I’m old enough to say that I was at the perfect age to believe that Bob Probert was an indestructible force in the NHL. A guy who would stand up for your teammates no matter what and he’d make “the bad guys” pay for their transgressions and he would do it out of respect for his teammates and for the game itself. After all, if there wasn’t guys like Bob Probert out on the ice taking care of business when their teammates were wronged, who was going to handle it? Back in the 80s, the league wasn’t stepping in to mete out punishment, it was up to guys like Probert to do so and he earned the respect of everyone on the ice in doing so. What’s not to love about a guy that does that pulls the respect card like that? Sure the guy had problems in his personal life. He fought demons with cocaine and alcohol abuse for years. He was arrested. He was banned from going to some road games because he wasn’t allowed to cross the border. What makes people love a guy with so many flaws like this? He was kind to those off the ice. A man with a huge heart who would take the time to ask how you were doing even though his celebrity status should’ve meant he never had to do that. He would do it anyhow, just like how any of us regular schmoes might if we were in those superstar shoes. Bob Probert was just a regular guy that made it big and we rooted for him to do well because it felt like he was one of us making it big.
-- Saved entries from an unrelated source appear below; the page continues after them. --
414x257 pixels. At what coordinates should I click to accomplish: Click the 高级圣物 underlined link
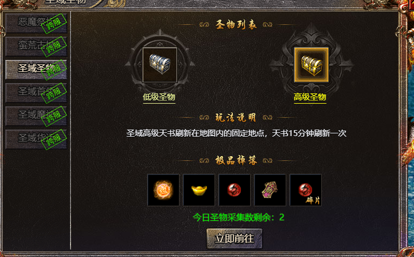310,97
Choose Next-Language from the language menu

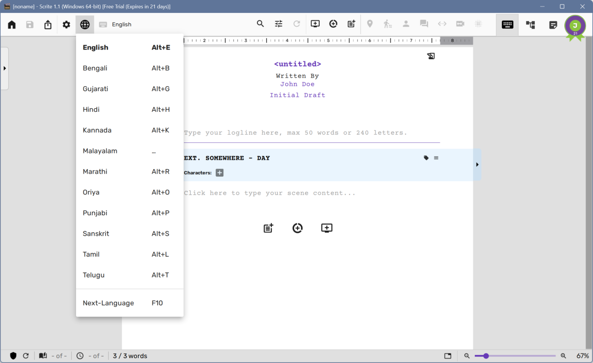[108, 303]
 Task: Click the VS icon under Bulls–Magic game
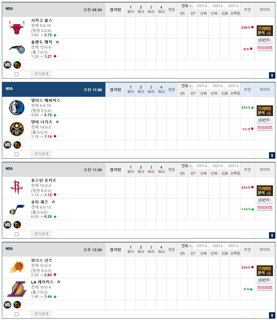[x=7, y=65]
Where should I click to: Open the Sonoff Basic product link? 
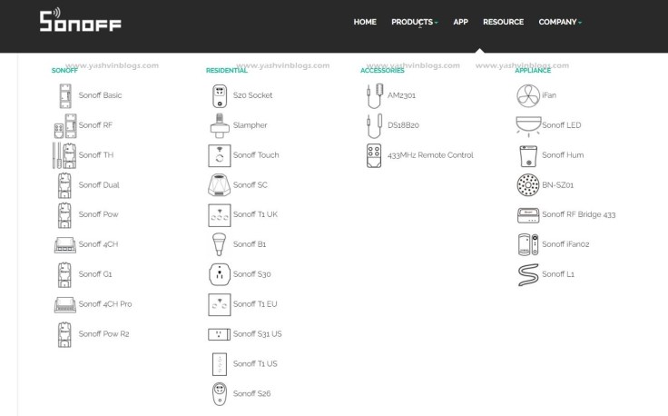[x=100, y=95]
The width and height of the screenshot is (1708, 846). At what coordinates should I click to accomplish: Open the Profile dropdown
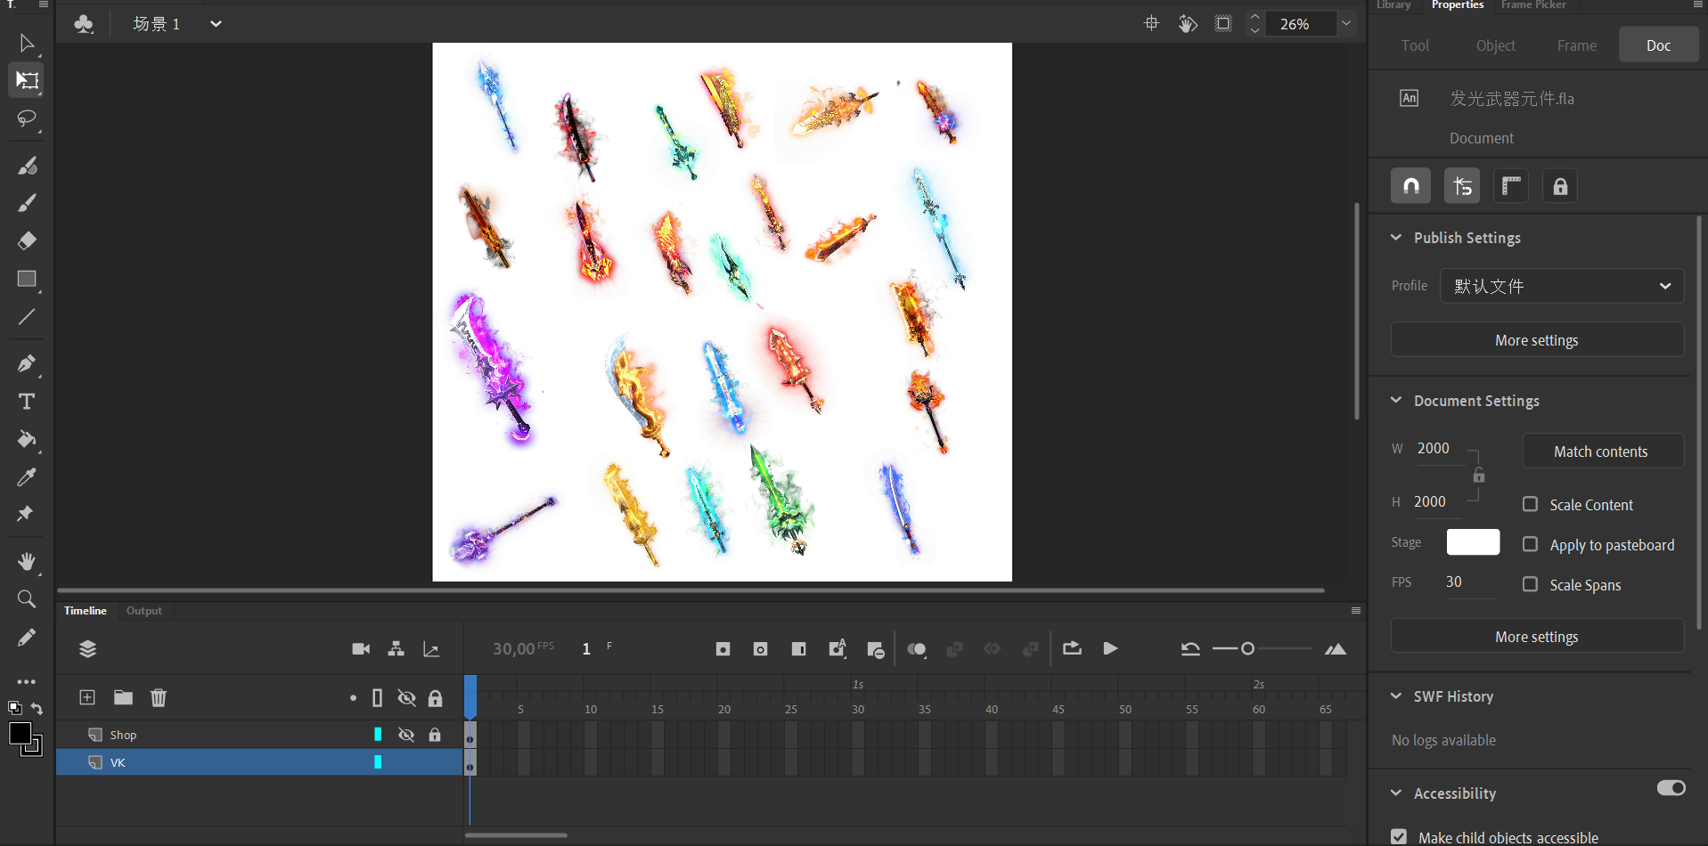point(1561,286)
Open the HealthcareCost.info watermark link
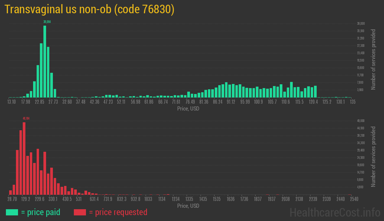The width and height of the screenshot is (384, 221). click(335, 212)

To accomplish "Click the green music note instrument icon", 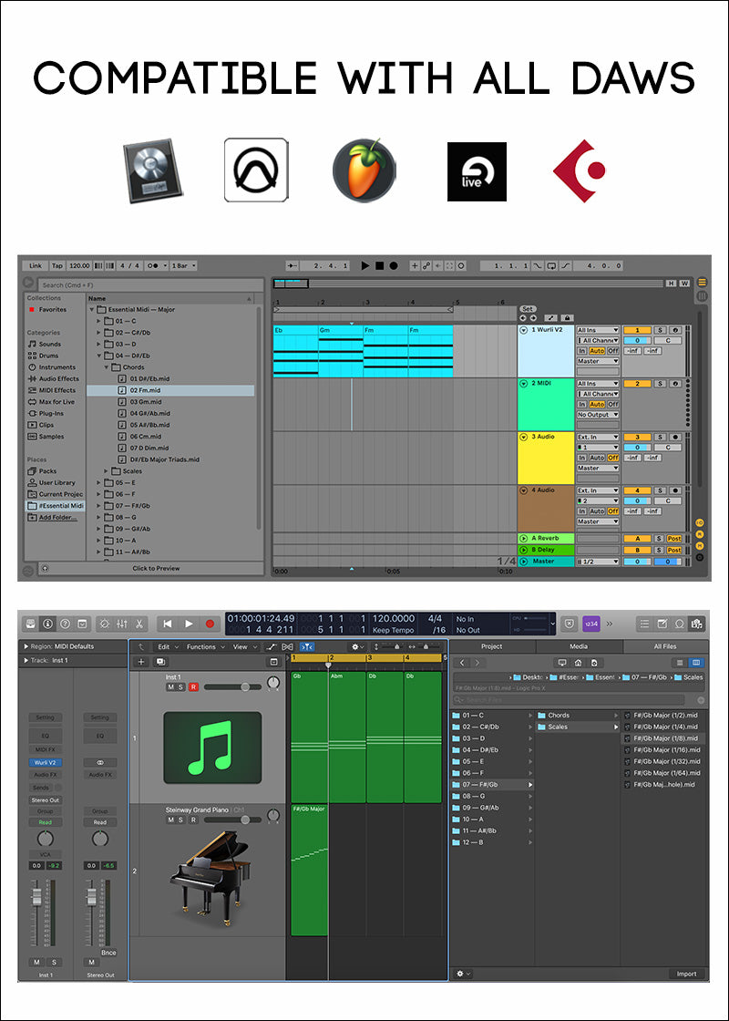I will pos(211,748).
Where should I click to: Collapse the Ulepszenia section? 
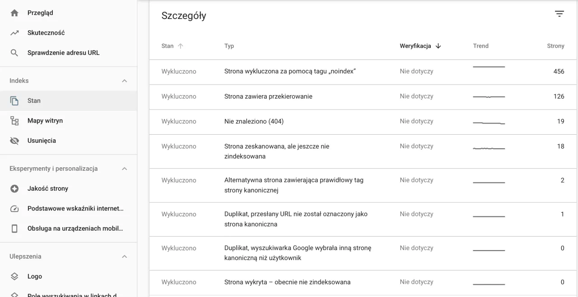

What are others saying about this iconic figure of skill, protection and pugilism on the rink and a caring man off of it? The plaudits are many. Join us after the jump to read more.

Mitch Albom – Detroit Free Press:

Young kids won’t understand our fascination with Probert. They don’t make his kind anymore. They don’t encourage it and they don’t tolerate it. But there is a reason you still see people wearing his jersey at Joe Louis Arena, more than 15 years since he last played for Detroit.

Coming up in the 1980s, Bob Probert was the sort of warrior they now model video game characters after. Relentless. Brutal. Single-minded. Unafraid of blood. He was an enforcer, a goon, a guy whose main purpose was to make sure nobody messed with his team’s stars. Someone touched Steve Yzerman? Bob Probert touched back hard. Someone ran the goalie? Probert ran him harder.

Don Cherry reflects on Probert the fighter and showman. Reading all of this piece by Chris Johnston – The Canadian Press is a must.

Cherry remembers attending a game where Probert was set to have a rematch with Troy Crowder after the two had staged a memborable fight earlier in the season. Everyone in the building was abuzz with anticipation.

“I said to the linesman before, ‘If they get started don’t break them up.’ The linesman said, ‘Are you kidding? I want to see it, too,”‘ recalled Cherry. “The puck was up in the other end and everyone was watching Probert and Crowder. I remember he hit Crowder so hard, his helmet went about 10 feet in the air.

“It was a dandy.”

Joey Kocur, a teammate and opponent of Probert’s on the ice reflects on a lost friend.

“My favourite memory of Bob would be sitting down before a game, going over the opposing lineup and picking and choosing who would go first and if the goalie would be safe or not,” Kocur said in a statement. “It was great to be able to go out on the ice knowing that he had my back and I had his.

“He was like the brother I never had.”

Versus’ Adrian Dater hears from both Ian Laperriere and Stu Grimson, legendary fighters in their own right.

“He was the scariest player I ever played against, for sure,” Philadelphia Flyers fighter Ian Laperriere said. “I never fought him, but he chased me around a lot.”

Stu Grimson elaborates a bit more on Probert the man off the ice.

Grimson said he got to know Probert better when their careers were both over. Together, they were part of a contingent of ex-players who went to Afghanistan to visit with Canadian troops several years ago.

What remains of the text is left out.